On February 13th, the Grammy awards may find themselves getting bleeped--and for good reason.

One of the songs up for both Record of the Year and Song of the Year is Cee Lo Green's upbeat "F**k You."  The song was all over the airwaves last year, complete with a parody version being performed by William Shatner on George Lopez and a G-rated version done by Gwenyth Paltrow on Glee.

The latter also gets radio play and is entitled "Forget You" (as you probably guessed, most stations can't air a song entitled "F**k You," although some have been brave enough to play a third version entitled "'F' You").

Green says he dislikes the edited versions, and you can't really fault him for that.  He wrote a song called "F**k You" and even bloggers like me aren't allowed to write the actual name of the song down without offending someone.

And really--why should it?

The song isn't about sex.  Arguably what makes the word "f**k" shocking is the crude way it describes sexual intercourse.  Yet, in Green's song, it's referring to the word's second meaning, and the fact that the word "forget" can be used interchangeably with it and still have the song make sense should tell you how harmless the actual word really is in the context of the song.

I'm hesitant to even broach this argument, because whenever I do, I find myself hounded by people from a more polite background who cite the commonality of curse words as a sign that the world is crumbling into a cesspool of immorality.

To be honest, though, I find one of the more refreshing trends of the past ten years to be the fact that we've all kind of gotten over cursing as a large social taboo.

Maybe it happened after 9/11 as part of the larger cultural shift that occurred.  Maybe we finally started to realize that there are more harmful things in this world than words like "shit" and "asshole."

Suddenly you started seeing these words creep their way into television shows, and not just HBO or Showtime shows, but shows on ABC, NBC, and even (gasp) CBS.

People just kind of got over it, and I thought it was great.

After all, what's the difference between calling someone an "asshole" and calling them an idiot?  What's the difference between something someone's lame argument is "bullshit" or "a pile of crap?"  Everybody knows what you're talking about when you tell someone to go screw themselves.  You're telling them to f**k off, and yet I still keep those asterisks in place.

Why?

Well...admittedly...the word makes me nervous.

It's the final frontier.  The last obscenity we haven't been able to conquer.

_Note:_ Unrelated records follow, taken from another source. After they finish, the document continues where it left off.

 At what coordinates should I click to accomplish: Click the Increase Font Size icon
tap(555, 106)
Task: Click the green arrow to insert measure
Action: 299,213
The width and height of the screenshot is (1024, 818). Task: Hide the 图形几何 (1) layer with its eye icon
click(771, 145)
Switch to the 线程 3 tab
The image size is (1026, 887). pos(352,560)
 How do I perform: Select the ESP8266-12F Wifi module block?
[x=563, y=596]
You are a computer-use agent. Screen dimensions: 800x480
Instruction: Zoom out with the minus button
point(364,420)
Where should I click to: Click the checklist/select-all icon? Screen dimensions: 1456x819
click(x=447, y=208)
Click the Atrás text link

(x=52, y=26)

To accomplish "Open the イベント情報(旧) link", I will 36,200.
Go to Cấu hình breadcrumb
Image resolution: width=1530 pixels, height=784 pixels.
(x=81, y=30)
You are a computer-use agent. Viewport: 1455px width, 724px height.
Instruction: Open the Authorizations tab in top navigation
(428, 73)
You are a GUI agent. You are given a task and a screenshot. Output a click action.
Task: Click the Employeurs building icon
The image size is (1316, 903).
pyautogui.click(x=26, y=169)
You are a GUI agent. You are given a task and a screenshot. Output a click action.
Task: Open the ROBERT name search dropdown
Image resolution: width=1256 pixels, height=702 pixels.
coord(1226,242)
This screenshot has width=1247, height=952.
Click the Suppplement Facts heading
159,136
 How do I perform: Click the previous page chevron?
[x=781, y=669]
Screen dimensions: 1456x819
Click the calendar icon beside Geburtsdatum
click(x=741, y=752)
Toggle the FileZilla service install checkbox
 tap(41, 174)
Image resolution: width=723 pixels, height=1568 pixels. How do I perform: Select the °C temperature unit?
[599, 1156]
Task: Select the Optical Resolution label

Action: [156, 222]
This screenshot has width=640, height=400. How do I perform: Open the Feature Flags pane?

Say it more than once in your movie and you still risk getting an R-rating.  Say it in front of your parents and you're probably getting a lecture.  And don't even think of saying it on Grey's Anatomy.

The lack of the "F" word in television and movies has always bothered me more than anything.  It's one thing to say that "F" word is inappropriate in schools and offices, but what's worse than watching a war movie where all the soldiers talk like ladies at a garden party?

It's hard for me to even entertain a show about "blue collar policemen" or "blue collar firemen" who just happen to never say anything worse than "damn."

I mean, c'mon, what the hell?

(Can I say "hell?")

It seems, however, like we might be on the verge of overtaking the "F" bomb.

Not only is Green's song up for two of the most prestigious awards in the music business, but Enrique Iglesias's new single "Tonight" prominently features the "F" word on the album version of the song.  (And he's using the word in its, well, let's just say its more literal meaning.)

This spring, the play Motherf**ker with the Hat written by Stephen Adly Guirgis and starring Chris Rock, will be opening on Broadway.

The "F" word is no longer just appearing in dirty books and magazines.  It's going to be on a Broadway marquee for crying out loud!

So when will we get over this obsession we have with four-letter words?

Personally, I don't have a f**king clue.